Imagine standing in a room in 1954, holding your breath alongside nine of your peers. There are only eight government scholarships on the table to study medicine abroad, and ten of you; the brightest young minds from Achimota, Adisadel, and Cape Coast’s finest schools have been summoned to interview.
By the strict laws of math, two of you are supposed to go home empty-handed. Your dreams of becoming a doctor, of bringing world-class medicine back to a Gold Coast on the cusp of independence, hang entirely on the whims of an interview panel.
This was the high-stakes reality for a young Bernhardt Kuma.
"I didn't know if I was going to go to medical school," Mr.. Kuma recalls, looking back at that pivotal moment over seven decades ago. "But the scholarship at that particular time in 1954 was for eight students, and ten of us... were interviewed for the eight vacancies."
What happened next is the kind of administrative miracle that changes the course of a nation's history.
Instead of ruthlessly cutting the bottom two candidates, the interview panel sat back, amazed by the sheer caliber of the young men sitting before them. They realized that sending any of them home would be a profound loss. In an act of radical foresight, the panel threw out the rigid quota.
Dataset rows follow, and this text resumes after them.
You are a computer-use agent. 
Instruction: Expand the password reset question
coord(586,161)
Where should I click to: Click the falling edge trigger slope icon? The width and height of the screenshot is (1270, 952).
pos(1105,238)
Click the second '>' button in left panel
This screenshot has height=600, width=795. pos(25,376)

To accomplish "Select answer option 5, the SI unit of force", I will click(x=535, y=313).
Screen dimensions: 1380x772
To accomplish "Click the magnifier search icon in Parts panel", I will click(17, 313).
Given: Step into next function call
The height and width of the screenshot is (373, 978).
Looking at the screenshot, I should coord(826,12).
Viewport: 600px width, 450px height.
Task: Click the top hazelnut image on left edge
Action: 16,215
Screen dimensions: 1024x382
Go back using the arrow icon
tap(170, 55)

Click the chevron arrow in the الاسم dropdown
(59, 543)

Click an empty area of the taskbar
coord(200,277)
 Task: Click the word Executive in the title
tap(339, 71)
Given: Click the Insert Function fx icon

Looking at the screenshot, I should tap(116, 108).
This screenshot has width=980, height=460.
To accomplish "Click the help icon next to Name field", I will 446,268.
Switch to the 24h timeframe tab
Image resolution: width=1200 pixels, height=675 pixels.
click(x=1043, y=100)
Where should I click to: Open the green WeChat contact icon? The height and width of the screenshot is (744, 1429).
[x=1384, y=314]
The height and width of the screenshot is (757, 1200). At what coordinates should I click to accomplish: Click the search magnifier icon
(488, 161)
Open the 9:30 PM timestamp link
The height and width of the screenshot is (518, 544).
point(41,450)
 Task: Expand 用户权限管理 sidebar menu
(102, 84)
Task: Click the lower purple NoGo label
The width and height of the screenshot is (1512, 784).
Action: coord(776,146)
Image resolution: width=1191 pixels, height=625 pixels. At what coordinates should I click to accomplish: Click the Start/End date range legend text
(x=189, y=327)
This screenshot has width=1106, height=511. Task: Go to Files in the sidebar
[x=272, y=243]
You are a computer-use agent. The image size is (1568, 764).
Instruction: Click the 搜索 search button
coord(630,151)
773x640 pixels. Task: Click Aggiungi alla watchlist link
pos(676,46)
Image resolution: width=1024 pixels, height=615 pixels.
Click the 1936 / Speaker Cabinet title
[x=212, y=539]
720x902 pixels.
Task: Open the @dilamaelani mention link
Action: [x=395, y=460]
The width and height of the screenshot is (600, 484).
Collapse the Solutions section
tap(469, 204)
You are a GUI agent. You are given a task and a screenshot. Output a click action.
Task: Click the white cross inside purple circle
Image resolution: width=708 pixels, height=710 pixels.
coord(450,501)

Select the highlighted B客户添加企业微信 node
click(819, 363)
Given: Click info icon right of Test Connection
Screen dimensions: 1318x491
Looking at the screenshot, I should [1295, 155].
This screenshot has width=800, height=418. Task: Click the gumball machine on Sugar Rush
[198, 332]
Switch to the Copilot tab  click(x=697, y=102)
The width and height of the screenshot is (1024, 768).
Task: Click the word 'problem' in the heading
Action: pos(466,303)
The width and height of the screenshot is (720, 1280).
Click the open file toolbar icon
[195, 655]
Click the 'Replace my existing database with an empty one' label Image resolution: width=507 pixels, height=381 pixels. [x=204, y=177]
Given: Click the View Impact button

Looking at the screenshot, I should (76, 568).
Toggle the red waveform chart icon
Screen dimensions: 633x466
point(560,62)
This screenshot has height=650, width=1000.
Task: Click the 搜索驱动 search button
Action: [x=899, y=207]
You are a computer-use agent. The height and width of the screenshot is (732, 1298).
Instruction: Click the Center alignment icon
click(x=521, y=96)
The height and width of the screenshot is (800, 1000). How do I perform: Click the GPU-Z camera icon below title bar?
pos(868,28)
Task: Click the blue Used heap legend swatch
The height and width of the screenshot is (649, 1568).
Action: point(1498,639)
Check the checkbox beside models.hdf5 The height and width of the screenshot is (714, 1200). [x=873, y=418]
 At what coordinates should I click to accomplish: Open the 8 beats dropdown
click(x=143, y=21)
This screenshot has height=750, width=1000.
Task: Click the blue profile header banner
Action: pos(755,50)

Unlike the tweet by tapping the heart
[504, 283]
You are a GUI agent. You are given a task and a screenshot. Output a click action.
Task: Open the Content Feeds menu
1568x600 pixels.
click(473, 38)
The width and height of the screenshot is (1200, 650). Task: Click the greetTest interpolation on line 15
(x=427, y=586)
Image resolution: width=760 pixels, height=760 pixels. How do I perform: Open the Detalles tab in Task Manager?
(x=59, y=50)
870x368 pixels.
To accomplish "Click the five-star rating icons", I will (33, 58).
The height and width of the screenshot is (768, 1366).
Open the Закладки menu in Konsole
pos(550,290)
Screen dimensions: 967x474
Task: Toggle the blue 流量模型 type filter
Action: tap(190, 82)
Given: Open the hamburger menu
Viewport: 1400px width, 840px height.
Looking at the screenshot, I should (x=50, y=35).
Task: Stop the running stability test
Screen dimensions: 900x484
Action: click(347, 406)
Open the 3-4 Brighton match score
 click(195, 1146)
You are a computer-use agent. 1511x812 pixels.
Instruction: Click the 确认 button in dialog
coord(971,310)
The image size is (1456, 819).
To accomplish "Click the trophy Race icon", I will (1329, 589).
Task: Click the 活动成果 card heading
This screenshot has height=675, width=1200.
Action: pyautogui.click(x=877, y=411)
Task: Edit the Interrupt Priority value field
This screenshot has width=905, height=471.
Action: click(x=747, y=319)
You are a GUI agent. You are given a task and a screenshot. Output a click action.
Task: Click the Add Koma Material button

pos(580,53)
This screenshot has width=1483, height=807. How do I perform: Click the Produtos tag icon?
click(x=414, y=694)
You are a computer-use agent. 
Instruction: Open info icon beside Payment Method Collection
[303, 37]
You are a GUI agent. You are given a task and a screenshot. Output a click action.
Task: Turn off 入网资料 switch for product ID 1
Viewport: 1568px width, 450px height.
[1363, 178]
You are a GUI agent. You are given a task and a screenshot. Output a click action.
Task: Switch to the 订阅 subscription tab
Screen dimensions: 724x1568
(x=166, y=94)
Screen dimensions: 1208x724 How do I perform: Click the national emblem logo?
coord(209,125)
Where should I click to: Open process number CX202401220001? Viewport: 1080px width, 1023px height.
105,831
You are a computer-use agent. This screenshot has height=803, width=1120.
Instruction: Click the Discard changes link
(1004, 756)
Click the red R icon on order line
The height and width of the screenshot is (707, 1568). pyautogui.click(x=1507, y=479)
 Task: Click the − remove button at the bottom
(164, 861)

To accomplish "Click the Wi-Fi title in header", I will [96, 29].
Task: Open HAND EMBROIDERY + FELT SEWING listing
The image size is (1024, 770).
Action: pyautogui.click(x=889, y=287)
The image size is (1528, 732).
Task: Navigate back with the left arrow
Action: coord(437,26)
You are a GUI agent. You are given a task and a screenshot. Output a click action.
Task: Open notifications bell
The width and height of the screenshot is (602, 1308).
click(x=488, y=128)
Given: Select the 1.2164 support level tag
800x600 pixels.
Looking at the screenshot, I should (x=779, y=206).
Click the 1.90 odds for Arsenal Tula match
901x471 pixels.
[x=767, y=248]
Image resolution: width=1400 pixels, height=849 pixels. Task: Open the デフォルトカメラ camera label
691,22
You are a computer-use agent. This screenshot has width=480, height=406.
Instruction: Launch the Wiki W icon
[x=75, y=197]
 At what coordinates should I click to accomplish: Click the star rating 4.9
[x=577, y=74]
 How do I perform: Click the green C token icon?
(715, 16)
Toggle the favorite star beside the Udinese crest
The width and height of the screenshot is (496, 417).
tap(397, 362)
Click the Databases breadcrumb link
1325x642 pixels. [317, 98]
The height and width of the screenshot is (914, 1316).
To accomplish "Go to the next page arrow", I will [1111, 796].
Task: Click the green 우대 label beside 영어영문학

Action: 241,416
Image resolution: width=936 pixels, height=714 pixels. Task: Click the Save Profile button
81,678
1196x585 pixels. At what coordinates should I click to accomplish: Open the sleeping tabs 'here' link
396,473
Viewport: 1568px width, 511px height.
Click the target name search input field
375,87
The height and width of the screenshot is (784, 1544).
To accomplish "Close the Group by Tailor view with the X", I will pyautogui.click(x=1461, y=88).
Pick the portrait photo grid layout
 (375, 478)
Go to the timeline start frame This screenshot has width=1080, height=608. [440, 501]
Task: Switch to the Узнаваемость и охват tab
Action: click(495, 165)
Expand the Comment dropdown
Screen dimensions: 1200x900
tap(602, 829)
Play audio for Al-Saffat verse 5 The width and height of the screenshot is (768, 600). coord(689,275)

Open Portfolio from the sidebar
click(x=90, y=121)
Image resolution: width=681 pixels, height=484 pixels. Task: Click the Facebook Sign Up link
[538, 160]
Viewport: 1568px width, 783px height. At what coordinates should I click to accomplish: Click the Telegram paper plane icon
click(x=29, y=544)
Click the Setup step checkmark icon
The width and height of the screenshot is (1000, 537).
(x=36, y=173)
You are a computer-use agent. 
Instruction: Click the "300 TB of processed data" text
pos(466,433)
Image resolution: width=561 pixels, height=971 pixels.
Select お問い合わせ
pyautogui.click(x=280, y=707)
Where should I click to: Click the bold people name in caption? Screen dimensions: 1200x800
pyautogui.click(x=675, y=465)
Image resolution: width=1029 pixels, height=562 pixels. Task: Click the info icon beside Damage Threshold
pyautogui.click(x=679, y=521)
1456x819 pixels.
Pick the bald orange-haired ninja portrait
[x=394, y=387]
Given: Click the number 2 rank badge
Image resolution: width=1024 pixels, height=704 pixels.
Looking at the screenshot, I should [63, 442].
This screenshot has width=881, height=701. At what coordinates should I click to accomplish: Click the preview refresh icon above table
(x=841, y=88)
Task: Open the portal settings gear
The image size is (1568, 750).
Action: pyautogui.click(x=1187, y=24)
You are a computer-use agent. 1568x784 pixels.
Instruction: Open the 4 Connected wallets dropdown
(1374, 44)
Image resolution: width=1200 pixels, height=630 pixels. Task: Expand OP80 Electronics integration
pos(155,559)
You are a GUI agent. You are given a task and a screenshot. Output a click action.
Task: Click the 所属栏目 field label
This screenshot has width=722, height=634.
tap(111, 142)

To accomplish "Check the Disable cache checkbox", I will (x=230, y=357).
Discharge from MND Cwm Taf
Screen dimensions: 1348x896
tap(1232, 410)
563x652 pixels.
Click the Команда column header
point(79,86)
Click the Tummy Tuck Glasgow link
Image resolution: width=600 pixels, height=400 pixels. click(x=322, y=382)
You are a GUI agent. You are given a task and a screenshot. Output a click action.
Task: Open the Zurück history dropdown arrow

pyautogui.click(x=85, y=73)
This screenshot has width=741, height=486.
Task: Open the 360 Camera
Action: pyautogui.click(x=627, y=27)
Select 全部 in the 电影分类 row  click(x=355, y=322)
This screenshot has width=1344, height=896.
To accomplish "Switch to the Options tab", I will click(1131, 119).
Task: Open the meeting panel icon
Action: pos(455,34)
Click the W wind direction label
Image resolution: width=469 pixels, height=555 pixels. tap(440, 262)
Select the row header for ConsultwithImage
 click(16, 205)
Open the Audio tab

"The people who carried out these interviews recommended that all ten students who had been interviewed should be given scholarships," Mr.. Kuma says.
Instead of eight, ten went.
But the true beauty of this story isn't just that ten young men got to board a plane to study medicine. It is what they did with that opportunity.
In the 1950s, a foreign medical scholarship was often a one-way ticket to a comfortable life in Europe or America. Yet, these ten students carried a deep, unwritten covenant with the homeland that nurtured them.
"I think it's only one person who has never come back to Ghana to practice," Mr. Kuma reflects, a quiet note of pride in his voice.
"The rest of you... you came back to Ghana."
They came back. They built clinics, trained the next generation of Ghanaian doctors, comforted the sick, and laid the very foundations of modern healthcare in a newly independent Ghana.